Detecting Drinks at a Crime Scene with Smart Cameras
Researchers harnessed hyperspectral cameras—capable of capturing 204 distinct color bands from visible to near‑infrared light—to investigate how different drinks leave fingerprints on surfaces. A staged crime scene yielded nine distinct beverage stains: papaya, coffee, pomegranate, orange, tea, wine, whisky, rum, and brandy.
Data Refinement
To distill the most informative wavelengths, the team applied an ANOVA statistical test, trimming the dataset from 204 to 162 bands and eliminating redundant noise that could skew analysis.
AI Models in Play
Four artificial‑intelligence architectures were trained on the refined spectra:
- Multilayer Perceptron (MLP) – a classic feed‑forward neural network.

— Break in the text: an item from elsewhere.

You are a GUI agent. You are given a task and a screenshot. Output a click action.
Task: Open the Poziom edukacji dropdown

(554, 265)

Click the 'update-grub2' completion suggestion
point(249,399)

- One‑Dimensional Convolutional Network (1D‑CNN) – captures local spectral patterns.
- Long Short‑Term Memory Network (LSTM) – models sequential dependencies across wavelengths.

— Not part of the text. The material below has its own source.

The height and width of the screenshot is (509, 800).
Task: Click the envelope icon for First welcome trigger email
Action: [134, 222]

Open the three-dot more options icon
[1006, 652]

- Hybrid CNN‑LSTM – combines convolutional feature extraction with temporal sequencing.
Training employed adaptive learning rates and early stopping to prevent overfitting. A five‑fold cross‑validation ensured each model was evaluated on varied data splits, yielding robust performance metrics.
Results
| Model | Accuracy |
|---|---|
| MLP | 95.58 % |
| 1D‑CNN | ~93 % |
| LSTM | ~92 % |
| CNN‑LSTM | ~93.5 % |
The MLP outperformed all others, achieving the highest stain‑recognition rate.
Implications
Combining hyperspectral imaging with deep learning offers a non‑destructive method to detect and classify drink stains, preserving crime scene integrity while extracting detailed forensic evidence. This technique holds promise for future investigative workflows.